# Dataset entries

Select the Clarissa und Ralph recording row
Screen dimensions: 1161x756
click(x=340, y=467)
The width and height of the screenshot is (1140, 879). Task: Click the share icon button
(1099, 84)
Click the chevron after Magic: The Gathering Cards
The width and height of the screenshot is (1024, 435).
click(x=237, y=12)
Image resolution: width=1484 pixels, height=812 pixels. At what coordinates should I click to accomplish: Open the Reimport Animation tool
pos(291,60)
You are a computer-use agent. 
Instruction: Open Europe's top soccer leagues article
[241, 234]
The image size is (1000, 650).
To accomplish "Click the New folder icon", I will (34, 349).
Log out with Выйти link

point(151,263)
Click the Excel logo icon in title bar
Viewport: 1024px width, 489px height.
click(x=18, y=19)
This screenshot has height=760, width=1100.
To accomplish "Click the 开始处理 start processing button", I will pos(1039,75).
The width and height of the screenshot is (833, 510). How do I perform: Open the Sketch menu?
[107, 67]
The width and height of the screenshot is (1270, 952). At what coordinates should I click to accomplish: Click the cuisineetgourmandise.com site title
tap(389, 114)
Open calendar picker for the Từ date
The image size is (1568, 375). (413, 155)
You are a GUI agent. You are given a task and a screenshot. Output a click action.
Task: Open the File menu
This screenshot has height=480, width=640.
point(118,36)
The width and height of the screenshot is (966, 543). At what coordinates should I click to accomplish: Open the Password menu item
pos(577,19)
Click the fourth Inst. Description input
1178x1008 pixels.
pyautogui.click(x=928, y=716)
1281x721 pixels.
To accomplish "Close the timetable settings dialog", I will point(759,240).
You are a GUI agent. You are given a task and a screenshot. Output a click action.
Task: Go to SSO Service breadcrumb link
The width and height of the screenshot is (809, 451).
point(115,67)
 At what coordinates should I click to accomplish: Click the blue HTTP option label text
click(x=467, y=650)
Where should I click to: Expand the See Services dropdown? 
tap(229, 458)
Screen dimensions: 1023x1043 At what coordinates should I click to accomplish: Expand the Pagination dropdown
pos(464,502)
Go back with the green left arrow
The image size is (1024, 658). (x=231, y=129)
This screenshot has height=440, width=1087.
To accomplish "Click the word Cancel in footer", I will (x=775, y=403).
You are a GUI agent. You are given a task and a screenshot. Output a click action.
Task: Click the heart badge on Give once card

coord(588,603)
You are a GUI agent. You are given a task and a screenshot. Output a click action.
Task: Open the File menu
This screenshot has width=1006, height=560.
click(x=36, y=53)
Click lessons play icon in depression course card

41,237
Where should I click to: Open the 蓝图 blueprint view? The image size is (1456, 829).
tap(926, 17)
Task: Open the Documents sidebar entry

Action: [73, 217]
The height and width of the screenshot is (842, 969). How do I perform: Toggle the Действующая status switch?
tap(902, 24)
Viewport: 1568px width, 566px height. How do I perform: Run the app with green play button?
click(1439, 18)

# What you should do
Start at the first line of the material and write everything out exactly.

# Solution to the exercise
Select the Clarissa und Ralph recording row
Screen dimensions: 1161x756
click(x=340, y=467)
The width and height of the screenshot is (1140, 879). Task: Click the share icon button
(1099, 84)
Click the chevron after Magic: The Gathering Cards
The width and height of the screenshot is (1024, 435).
click(x=237, y=12)
Image resolution: width=1484 pixels, height=812 pixels. At what coordinates should I click to accomplish: Open the Reimport Animation tool
pos(291,60)
You are a computer-use agent. 
Instruction: Open Europe's top soccer leagues article
[241, 234]
The image size is (1000, 650).
To accomplish "Click the New folder icon", I will (34, 349).
Log out with Выйти link

point(151,263)
Click the Excel logo icon in title bar
Viewport: 1024px width, 489px height.
click(x=18, y=19)
This screenshot has height=760, width=1100.
To accomplish "Click the 开始处理 start processing button", I will pos(1039,75).
The width and height of the screenshot is (833, 510). How do I perform: Open the Sketch menu?
[107, 67]
The width and height of the screenshot is (1270, 952). At what coordinates should I click to accomplish: Click the cuisineetgourmandise.com site title
tap(389, 114)
Open calendar picker for the Từ date
The image size is (1568, 375). (413, 155)
You are a GUI agent. You are given a task and a screenshot. Output a click action.
Task: Open the File menu
This screenshot has height=480, width=640.
point(118,36)
The width and height of the screenshot is (966, 543). At what coordinates should I click to accomplish: Open the Password menu item
pos(577,19)
Click the fourth Inst. Description input
1178x1008 pixels.
pyautogui.click(x=928, y=716)
1281x721 pixels.
To accomplish "Close the timetable settings dialog", I will point(759,240).
You are a GUI agent. You are given a task and a screenshot. Output a click action.
Task: Go to SSO Service breadcrumb link
The width and height of the screenshot is (809, 451).
point(115,67)
 At what coordinates should I click to accomplish: Click the blue HTTP option label text
click(x=467, y=650)
Where should I click to: Expand the See Services dropdown? 
tap(229, 458)
Screen dimensions: 1023x1043 At what coordinates should I click to accomplish: Expand the Pagination dropdown
pos(464,502)
Go back with the green left arrow
The image size is (1024, 658). (x=231, y=129)
This screenshot has height=440, width=1087.
To accomplish "Click the word Cancel in footer", I will (x=775, y=403).
You are a GUI agent. You are given a task and a screenshot. Output a click action.
Task: Click the heart badge on Give once card

coord(588,603)
You are a GUI agent. You are given a task and a screenshot. Output a click action.
Task: Open the File menu
This screenshot has width=1006, height=560.
click(x=36, y=53)
Click lessons play icon in depression course card

41,237
Where should I click to: Open the 蓝图 blueprint view? The image size is (1456, 829).
tap(926, 17)
Task: Open the Documents sidebar entry

Action: [73, 217]
The height and width of the screenshot is (842, 969). How do I perform: Toggle the Действующая status switch?
tap(902, 24)
Viewport: 1568px width, 566px height. How do I perform: Run the app with green play button?
click(1439, 18)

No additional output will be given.